So Sean settled deeper into their couch, saying absolutely nothing. Looking at God only knew _what._ At the corner of his vision, Sean’s engagement ring dazzled like white fire. He turned to turn and ask him whether Tim and Yellen had mentioned that they’d been together for thirty years and imagine what kinds of rocky paths they’d traveled together. He did turn to Sean, only to find that Sean’s nakedly hostile gaze into the room had calcified, leaving no misunderstanding what Sean was thinking.

Especially since there was also no mistaking the nature of the return stares Sean was generating. He’d wanted to check once or twice whether they were both dressed.

Their waiter brought their drinks and told them to enjoy.

—

First to approach was, unbelievably, Tyler Kerkorian. His neighbor in Bel Air. Who wasn’t gay. But Tyler’s dad and his dad were friends and Tyler’s family owned a Hollywood movie studio along with several hotel properties worldwide. He’d grown up with Tyler, gone to middle school with him, and Tyler’s hallmark was that he didn’t like to miss out on anything. 

He watched Tyler make his way to them around bodies and chairs, drink in hand, grinning at him like he’d finally caught him in some taboo act.

“Holden, you dog. You freaking dog. So? How ‘bout an intro?” Tyler didn’t wait. Reaching across their table, Tyler leaned in for a handshake. “I’m Tyler, Sean,” he said, as if Sean had been asking for him. “Holden’s neighbor and erstwhile school buddy.”

Not too surprisingly, he felt relief. Sean’s gaydar was as honed as they came, and Sean took the handshake with a small nod and no air of animosity, probably knowing Tyler wasn’t what he was hating on.
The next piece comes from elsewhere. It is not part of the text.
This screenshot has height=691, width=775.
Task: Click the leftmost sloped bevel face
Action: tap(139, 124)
A vibe that was more than enough invitation for Tyler to sit and pull up his chair.

“Nice being out without the parents, right?” Tyler said to him. And without being asked, started explaining how last summer had been a total bore and a pain trying to get to them with all of Bel Air’s “old folks association” crowding.

“The goddamned Hansons, Holden. Oh, you noticed too?” He hadn’t in fact given any indication... “I think they _all_ still hate the fact that you hooked up with an outsider. And they _really_ hate that you’re a football player, Sean. And listen, not gonna lie, not one of us in a billion years could have seen Holden even knowing where to find someone like you. I mean, look at this place. You see any closeted shot callers trying to sneak in? But here you are. Here you _both_ are, looking awesome together. I for one am for this. I’m for it, Holden. It kinda makes you badass.”
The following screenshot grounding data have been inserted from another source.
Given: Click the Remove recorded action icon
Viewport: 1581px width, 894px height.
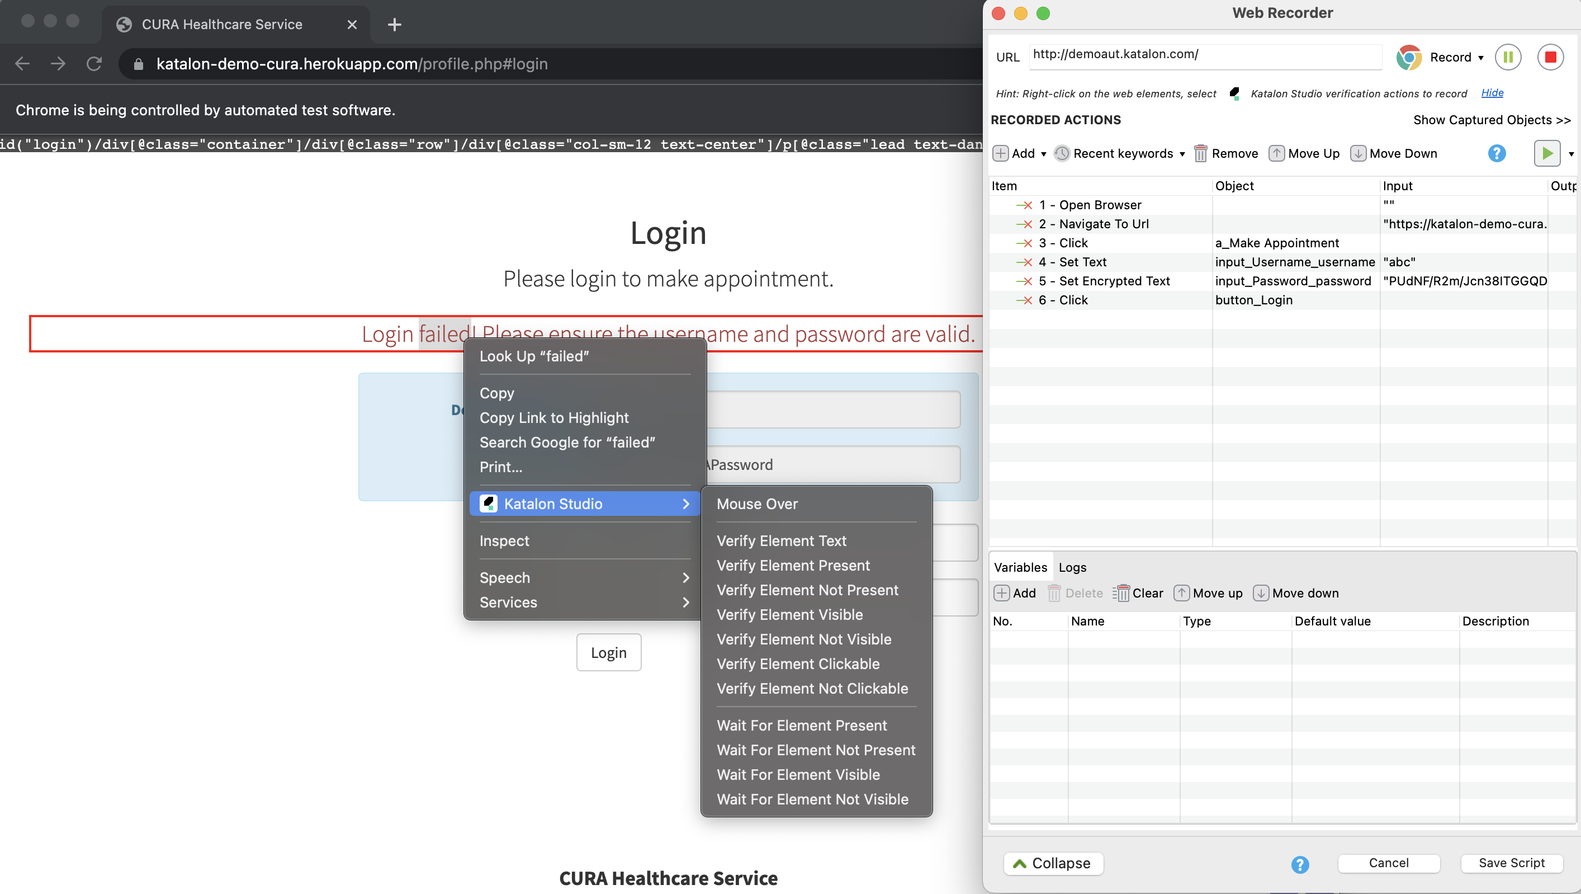Looking at the screenshot, I should pos(1199,154).
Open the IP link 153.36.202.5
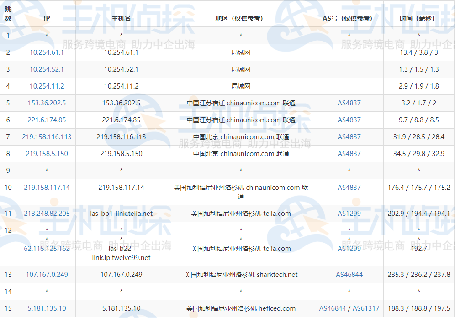Screen dimensions: 455x318 [46, 103]
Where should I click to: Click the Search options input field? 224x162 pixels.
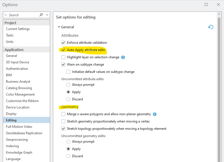pyautogui.click(x=21, y=15)
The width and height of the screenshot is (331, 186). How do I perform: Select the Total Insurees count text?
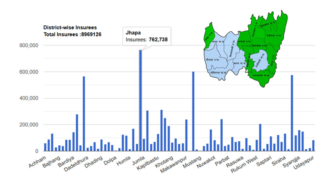point(72,34)
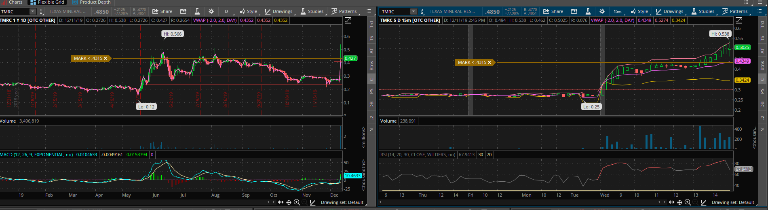This screenshot has width=768, height=210.
Task: Open grid layout icon at top right
Action: pyautogui.click(x=746, y=2)
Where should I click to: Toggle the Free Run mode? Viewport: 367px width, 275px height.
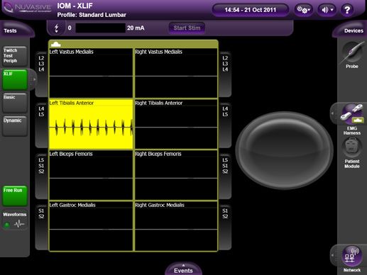[15, 196]
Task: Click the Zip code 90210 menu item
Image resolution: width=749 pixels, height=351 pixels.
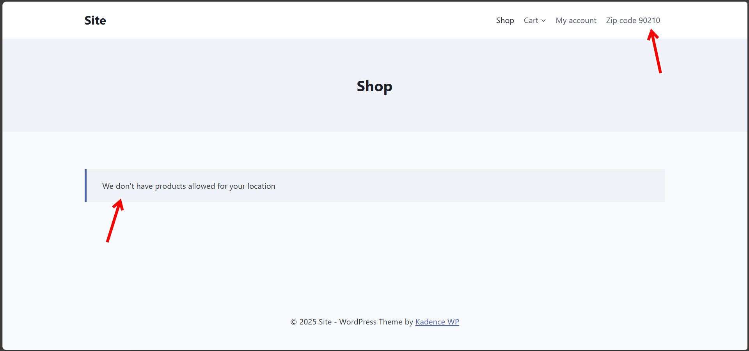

Tyler then cackled, never needing anyone to join him in his enjoyment of life. Ty who had friends all over the world, collected designer sunglasses, and never hesitated to use words like erstwhile.

“What’re you doing here?” he asked him.

“I heard you were coming!” Tyler cried. “A couple friends were like, yo! So I had to tag along. Had to come meet Sean. I mean, I’m sitting in front of Sean Jackson. Dude, I’m playing Madden NFL as _you!_ Plus, I didn’t want to run into you in the neighborhood on one of my morning runs and be a total stranger. That’d be uncool. What _would_ be cool if we did run into each other doing power runs in Bel Air. That’d blow up my IG.” 

Tyler then stopped, leaned closer, glancing dramatically over his shoulder.

“Clearly I’m not the only one interested in meeting you, Sean. Listen, bro,” he told Sean. “Don’t even worry about it. I get chicks doing this to me all the time. I get the one girl I like, I take her out, and every girl I ever dated from Bel Air to Paris shows up to get catty. Stay strong.”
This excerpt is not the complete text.